__Saved data entries__
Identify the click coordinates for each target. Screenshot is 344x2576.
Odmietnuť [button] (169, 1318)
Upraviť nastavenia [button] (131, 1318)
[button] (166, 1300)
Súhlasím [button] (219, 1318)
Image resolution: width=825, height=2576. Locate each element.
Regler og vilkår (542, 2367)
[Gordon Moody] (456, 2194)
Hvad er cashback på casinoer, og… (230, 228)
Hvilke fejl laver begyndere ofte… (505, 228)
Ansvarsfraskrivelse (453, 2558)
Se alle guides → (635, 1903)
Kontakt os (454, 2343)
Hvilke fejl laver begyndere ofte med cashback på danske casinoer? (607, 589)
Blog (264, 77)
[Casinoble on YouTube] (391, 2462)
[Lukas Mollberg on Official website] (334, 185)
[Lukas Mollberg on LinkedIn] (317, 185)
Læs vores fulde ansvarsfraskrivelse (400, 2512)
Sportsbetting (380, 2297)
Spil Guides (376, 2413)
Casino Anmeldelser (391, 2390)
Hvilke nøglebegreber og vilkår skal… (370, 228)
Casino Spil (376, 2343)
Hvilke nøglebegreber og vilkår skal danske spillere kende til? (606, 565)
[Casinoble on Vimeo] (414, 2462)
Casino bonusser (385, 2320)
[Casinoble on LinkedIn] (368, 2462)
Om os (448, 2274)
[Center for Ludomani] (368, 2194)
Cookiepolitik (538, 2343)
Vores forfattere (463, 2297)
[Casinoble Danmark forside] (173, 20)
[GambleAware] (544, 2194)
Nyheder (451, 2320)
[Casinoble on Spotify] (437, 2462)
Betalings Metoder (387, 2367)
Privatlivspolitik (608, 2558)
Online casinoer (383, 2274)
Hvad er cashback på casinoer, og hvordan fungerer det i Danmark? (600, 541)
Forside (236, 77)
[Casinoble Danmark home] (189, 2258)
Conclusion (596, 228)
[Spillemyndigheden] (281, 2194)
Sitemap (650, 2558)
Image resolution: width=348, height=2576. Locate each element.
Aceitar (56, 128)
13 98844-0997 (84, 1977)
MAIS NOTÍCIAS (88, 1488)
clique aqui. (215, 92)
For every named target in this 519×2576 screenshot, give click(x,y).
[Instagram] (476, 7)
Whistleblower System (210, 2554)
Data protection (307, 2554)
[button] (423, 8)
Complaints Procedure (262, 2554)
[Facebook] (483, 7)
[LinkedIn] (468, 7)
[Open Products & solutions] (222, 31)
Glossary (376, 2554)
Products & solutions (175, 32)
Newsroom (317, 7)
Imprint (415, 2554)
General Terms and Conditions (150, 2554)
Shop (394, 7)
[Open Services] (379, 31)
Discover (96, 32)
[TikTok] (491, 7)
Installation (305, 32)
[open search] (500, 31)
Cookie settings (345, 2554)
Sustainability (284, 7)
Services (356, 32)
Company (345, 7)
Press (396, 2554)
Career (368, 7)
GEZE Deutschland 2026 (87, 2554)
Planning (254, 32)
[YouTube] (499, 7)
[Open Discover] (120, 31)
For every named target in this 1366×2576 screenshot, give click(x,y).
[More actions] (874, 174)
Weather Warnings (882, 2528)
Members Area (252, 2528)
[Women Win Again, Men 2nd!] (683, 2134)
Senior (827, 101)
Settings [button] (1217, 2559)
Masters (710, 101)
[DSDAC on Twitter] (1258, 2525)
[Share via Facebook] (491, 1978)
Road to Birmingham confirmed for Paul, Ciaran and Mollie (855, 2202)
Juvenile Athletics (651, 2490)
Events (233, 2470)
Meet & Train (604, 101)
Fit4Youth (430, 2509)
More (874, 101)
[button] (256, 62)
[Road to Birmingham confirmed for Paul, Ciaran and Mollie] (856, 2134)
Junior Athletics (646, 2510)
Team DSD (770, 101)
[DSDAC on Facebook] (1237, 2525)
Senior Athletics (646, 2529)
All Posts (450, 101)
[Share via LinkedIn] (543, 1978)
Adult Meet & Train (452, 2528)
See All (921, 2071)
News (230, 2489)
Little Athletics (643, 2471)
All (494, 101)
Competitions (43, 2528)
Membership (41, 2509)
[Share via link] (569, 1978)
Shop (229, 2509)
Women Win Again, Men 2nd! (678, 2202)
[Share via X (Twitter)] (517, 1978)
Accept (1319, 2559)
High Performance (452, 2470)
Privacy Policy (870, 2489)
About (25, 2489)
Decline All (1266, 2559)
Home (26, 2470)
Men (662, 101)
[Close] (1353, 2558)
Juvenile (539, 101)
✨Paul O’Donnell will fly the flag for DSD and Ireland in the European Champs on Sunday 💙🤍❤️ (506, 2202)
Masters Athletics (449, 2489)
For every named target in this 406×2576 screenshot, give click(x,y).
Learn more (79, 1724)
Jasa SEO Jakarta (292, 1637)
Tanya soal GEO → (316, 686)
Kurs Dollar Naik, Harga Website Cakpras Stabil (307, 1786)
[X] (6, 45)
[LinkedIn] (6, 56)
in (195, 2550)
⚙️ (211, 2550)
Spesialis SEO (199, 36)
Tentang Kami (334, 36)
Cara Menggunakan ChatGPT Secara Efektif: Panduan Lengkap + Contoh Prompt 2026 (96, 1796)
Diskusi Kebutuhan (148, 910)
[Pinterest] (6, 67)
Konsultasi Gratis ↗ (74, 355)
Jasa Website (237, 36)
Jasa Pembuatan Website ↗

__TASK DETAILS__
Give all the lines above again, exactly.

__WRITTEN RESPONSE__
Identify the click coordinates for each target. Screenshot is 344x2576.
Odmietnuť [button] (169, 1318)
Upraviť nastavenia [button] (131, 1318)
[button] (166, 1300)
Súhlasím [button] (219, 1318)
Image resolution: width=825, height=2576. Locate each element.
Regler og vilkår (542, 2367)
[Gordon Moody] (456, 2194)
Hvad er cashback på casinoer, og… (230, 228)
Hvilke fejl laver begyndere ofte… (505, 228)
Ansvarsfraskrivelse (453, 2558)
Se alle guides → (635, 1903)
Kontakt os (454, 2343)
Hvilke fejl laver begyndere ofte med cashback på danske casinoer? (607, 589)
Blog (264, 77)
[Casinoble on YouTube] (391, 2462)
[Lukas Mollberg on Official website] (334, 185)
[Lukas Mollberg on LinkedIn] (317, 185)
Læs vores fulde ansvarsfraskrivelse (400, 2512)
Sportsbetting (380, 2297)
Spil Guides (376, 2413)
Casino Anmeldelser (391, 2390)
Hvilke nøglebegreber og vilkår skal… (370, 228)
Casino Spil (376, 2343)
Hvilke nøglebegreber og vilkår skal danske spillere kende til? (606, 565)
[Casinoble on Vimeo] (414, 2462)
Casino bonusser (385, 2320)
[Casinoble on LinkedIn] (368, 2462)
Om os (448, 2274)
[Center for Ludomani] (368, 2194)
Cookiepolitik (538, 2343)
Vores forfattere (463, 2297)
[Casinoble Danmark forside] (173, 20)
[GambleAware] (544, 2194)
Nyheder (451, 2320)
[Casinoble on Spotify] (437, 2462)
Betalings Metoder (387, 2367)
Privatlivspolitik (608, 2558)
Online casinoer (383, 2274)
Hvad er cashback på casinoer, og hvordan fungerer det i Danmark? (600, 541)
Forside (236, 77)
[Casinoble Danmark home] (189, 2258)
Conclusion (596, 228)
[Spillemyndigheden] (281, 2194)
Sitemap (650, 2558)
Image resolution: width=348, height=2576. Locate each element.
Aceitar (56, 128)
13 98844-0997 (84, 1977)
MAIS NOTÍCIAS (88, 1488)
clique aqui. (215, 92)
For every named target in this 519×2576 screenshot, give click(x,y).
[Instagram] (476, 7)
Whistleblower System (210, 2554)
Data protection (307, 2554)
[button] (423, 8)
Complaints Procedure (262, 2554)
[Facebook] (483, 7)
[LinkedIn] (468, 7)
[Open Products & solutions] (222, 31)
Glossary (376, 2554)
Products & solutions (175, 32)
Newsroom (317, 7)
Imprint (415, 2554)
General Terms and Conditions (150, 2554)
Shop (394, 7)
[Open Services] (379, 31)
Discover (96, 32)
[TikTok] (491, 7)
Installation (305, 32)
[open search] (500, 31)
Cookie settings (345, 2554)
Sustainability (284, 7)
Services (356, 32)
Company (345, 7)
Press (396, 2554)
Career (368, 7)
GEZE Deutschland 2026 (87, 2554)
Planning (254, 32)
[YouTube] (499, 7)
[Open Discover] (120, 31)
For every named target in this 1366×2576 screenshot, give click(x,y).
[More actions] (874, 174)
Weather Warnings (882, 2528)
Members Area (252, 2528)
[Women Win Again, Men 2nd!] (683, 2134)
Senior (827, 101)
Settings [button] (1217, 2559)
Masters (710, 101)
[DSDAC on Twitter] (1258, 2525)
[Share via Facebook] (491, 1978)
Road to Birmingham confirmed for Paul, Ciaran and Mollie (855, 2202)
Juvenile Athletics (651, 2490)
Events (233, 2470)
Meet & Train (604, 101)
Fit4Youth (430, 2509)
More (874, 101)
[button] (256, 62)
[Road to Birmingham confirmed for Paul, Ciaran and Mollie] (856, 2134)
Junior Athletics (646, 2510)
Team DSD (770, 101)
[DSDAC on Facebook] (1237, 2525)
Senior Athletics (646, 2529)
All Posts (450, 101)
[Share via LinkedIn] (543, 1978)
Adult Meet & Train (452, 2528)
See All (921, 2071)
News (230, 2489)
Little Athletics (643, 2471)
All (494, 101)
Competitions (43, 2528)
Membership (41, 2509)
[Share via link] (569, 1978)
Shop (229, 2509)
Women Win Again, Men 2nd! (678, 2202)
[Share via X (Twitter)] (517, 1978)
Accept (1319, 2559)
High Performance (452, 2470)
Privacy Policy (870, 2489)
About (25, 2489)
Decline All (1266, 2559)
Home (26, 2470)
Men (662, 101)
[Close] (1353, 2558)
Juvenile (539, 101)
✨Paul O’Donnell will fly the flag for DSD and Ireland in the European Champs on Sunday 💙🤍❤️ (506, 2202)
Masters Athletics (449, 2489)
For every named target in this 406×2576 screenshot, give click(x,y).
Learn more (79, 1724)
Jasa SEO Jakarta (292, 1637)
Tanya soal GEO → (316, 686)
Kurs Dollar Naik, Harga Website Cakpras Stabil (307, 1786)
[X] (6, 45)
[LinkedIn] (6, 56)
in (195, 2550)
⚙️ (211, 2550)
Spesialis SEO (199, 36)
Tentang Kami (334, 36)
Cara Menggunakan ChatGPT Secara Efektif: Panduan Lengkap + Contoh Prompt 2026 (96, 1796)
Diskusi Kebutuhan (148, 910)
[Pinterest] (6, 67)
Konsultasi Gratis ↗ (74, 355)
Jasa Website (237, 36)
Jasa Pembuatan Website ↗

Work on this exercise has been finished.